Climate Change

UN Ocean Conference: Experts call for ending policy blindspot to avert ‘ocean emergency’

Developing countries seek more funds; island nations team up against deep-sea mining  

By Rohini Krishnamurthy
Published: Wednesday 29 June 2022

The world has less than a decade to “radically reverse” the trend of being “ignorant” about its oceans, warned UNESCO Director-General Audrey Azoulay.
Understanding the ocean can help in the fight against climate change and biodiversity loss, Azoulay said at the High-Level Meeting of the Ocean Decade Alliance June 27, 2022.

The event is a part of the 2022 United Nations Ocean Conference, which is being held in Lisbon from June 27-July 1, 2022.

The ocean is still too often in the blind spot of public awareness and public policies. We do not understand it, and we do not protect it sufficiently. It is urgent that we reverse this trend,” she added.

Azoulay urged the international community to redouble its efforts “to better understand and protect the oceans”.

“The ocean connects us all. Sadly, we have taken the ocean for granted, and today we face what I would call an ‘Ocean Emergency’,” UN Secretary-General António Guterres said at the high-level opening meeting in Lisbon.

At the conference, Alliance members highlighted the ocean’s role in regulating the climate and how human activities have impacted them

They also stressed the need to act on plastic pollution as well as illegal, unreported and unregulated fishing to protect marine ecosystems and coastal communities.

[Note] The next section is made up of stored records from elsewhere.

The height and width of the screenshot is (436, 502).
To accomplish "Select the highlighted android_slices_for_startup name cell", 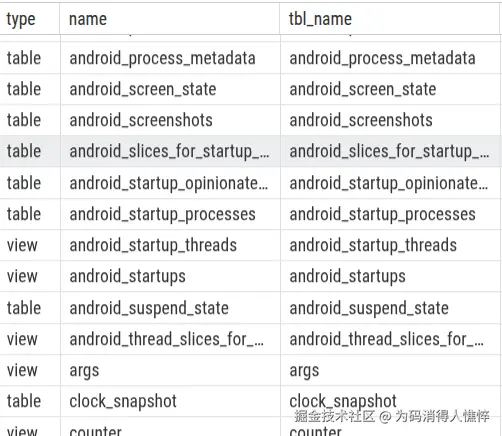I will pos(169,151).
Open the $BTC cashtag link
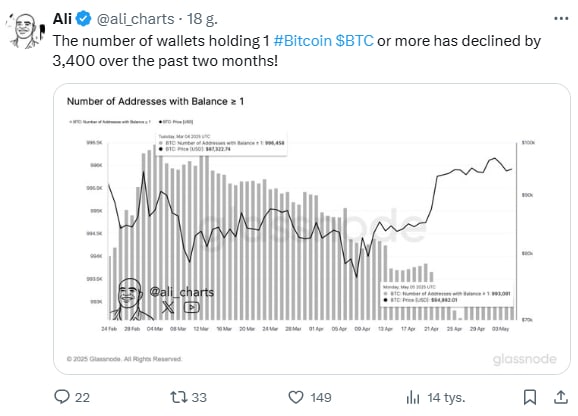This screenshot has width=578, height=416. point(355,41)
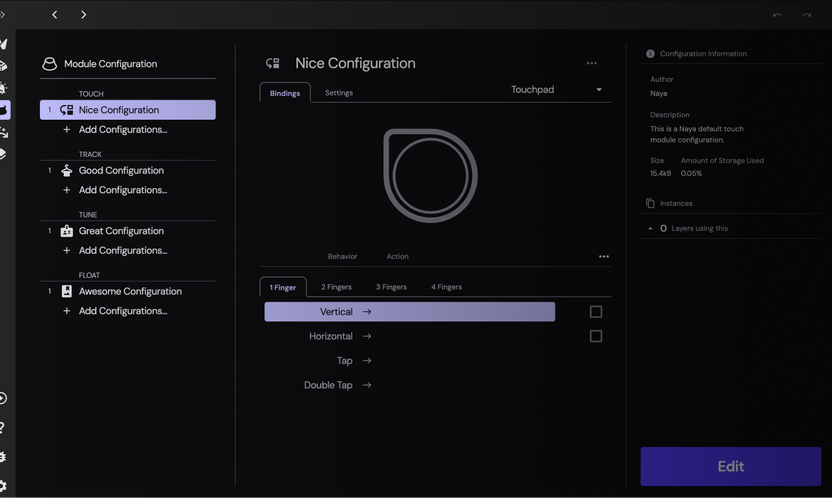
Task: Click the forward navigation arrow
Action: pos(84,15)
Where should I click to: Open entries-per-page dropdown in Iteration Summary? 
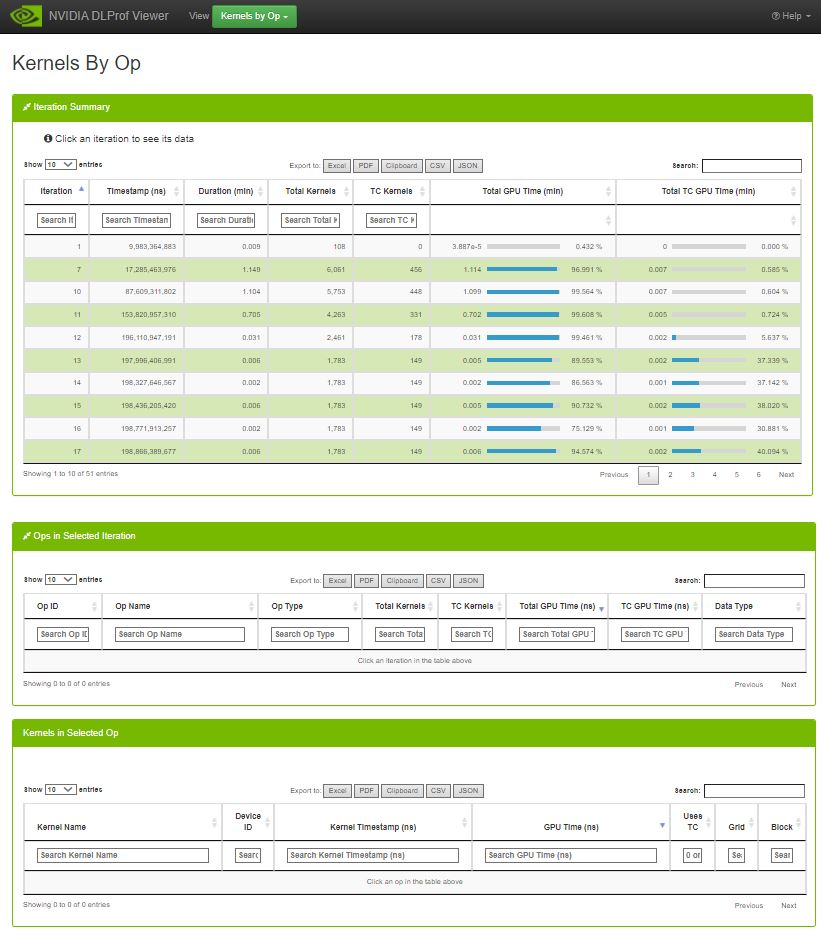pos(60,164)
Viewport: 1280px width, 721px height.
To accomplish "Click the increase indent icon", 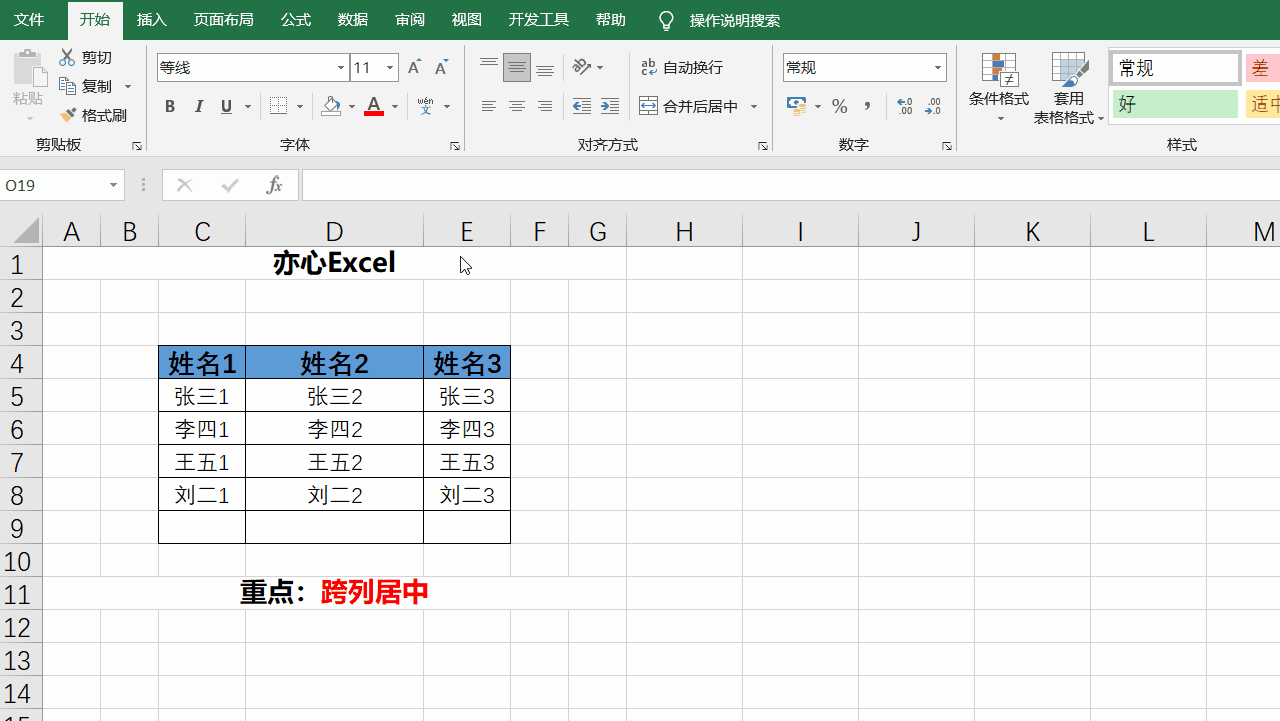I will pyautogui.click(x=609, y=106).
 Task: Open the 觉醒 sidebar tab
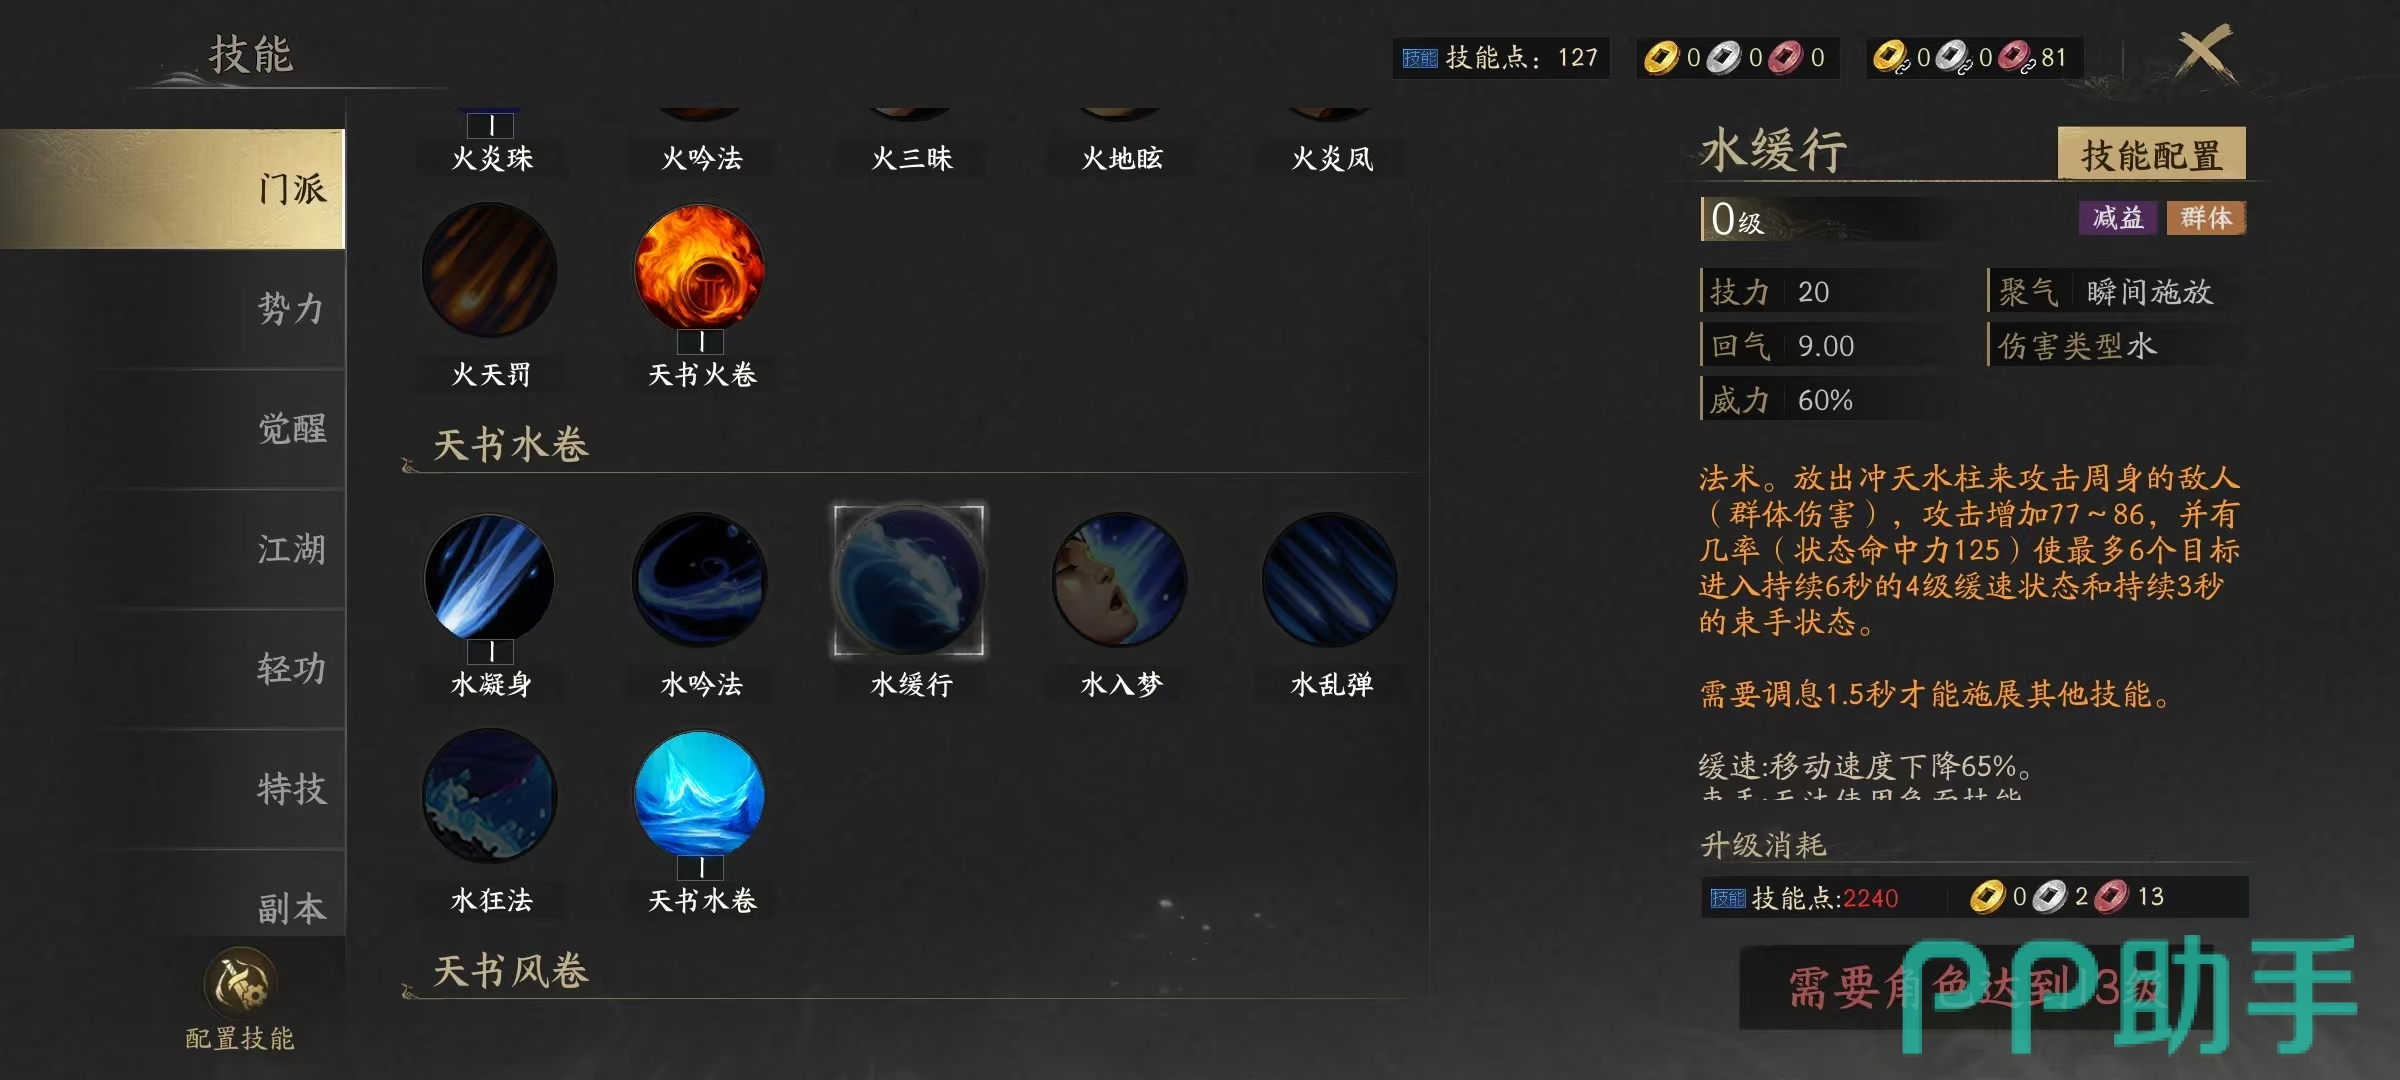pos(292,428)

India aims to protect 30 per cent of its land, water and ocean by 2030, said Jitendra Singh, Union minister of state for earth sciences as well as science and technology

“India has proposed to establish a Sustainable Coastal and Ocean Research Institute to meet the needs and aspirations of pacific island countries,” he added.

He also reiterated that the country is committed to establishing a clean coastal campaign. He added that India would completely ban single-use plastic in the next few years.

“The research to gather scientific data and information on marine litter in different matrices such as coastal waters, sediments and beaches etc, as part of the formulation of a national policy has already begun,” he said.

Some developing nations have called for more financing. “Of all the Sustainable Development Goals (SDG), SDG 14 is the least funded, representing only 0.1 per cent of SDG funding, less than 2 per cent of green climate funding and 0.7 per cent of the global environmental facility,” President Surangel Whipps, Palau, said at the meeting.

SDG 14 deals with "Life below water" and is one of the 17 Sustainable Development Goals established by the UN in 2015. 

We must attract responsible public and private investment, including Foreign Direct Investment, Whipps added.

Deep-sea mining

The Republic of Fiji said it had banned deep-sea mining. Palau, Fiji and Samoa — all island nations — launched a new alliance to prevent deep-sea mining at the conference.

“We know that deep-sea mining compromises the integrity of our ocean habitat that supports marine biodiversity and contributes to mitigating the impacts of climate change,” Whipps said in a statement.

Researchers have raised concerns about deep-sea mining due to a poor understanding of the ocean. “Our scientific knowledge remains nascent due to limited exploration of the deep ocean given its vast size and inaccessibility,” deep-sea experts from multiple institutions wrote in a 2022 review study published in Marine Policy. 

It is believed that mining could start as early as 2026. Nauru, an island nation between Australia and Hawaii, invoked the UN Convention on the Law of the Sea. It gave an ultimatum to the International Seabed Authority (ISA), the UN-affiliated organisation tasked with managing deep-sea mining activities, to either develop regulations for deep-sea mining or allow mining proposals sans international consensus on rules.  

“If ISA does release mining regulations by the summer 2023 and start issuing exploitation permits, this would open the floodgates, making it possible for companies and States to start developing a new large-scale mining industry… under the sea,” Marie Toussaint, a French member of the European Parliament said.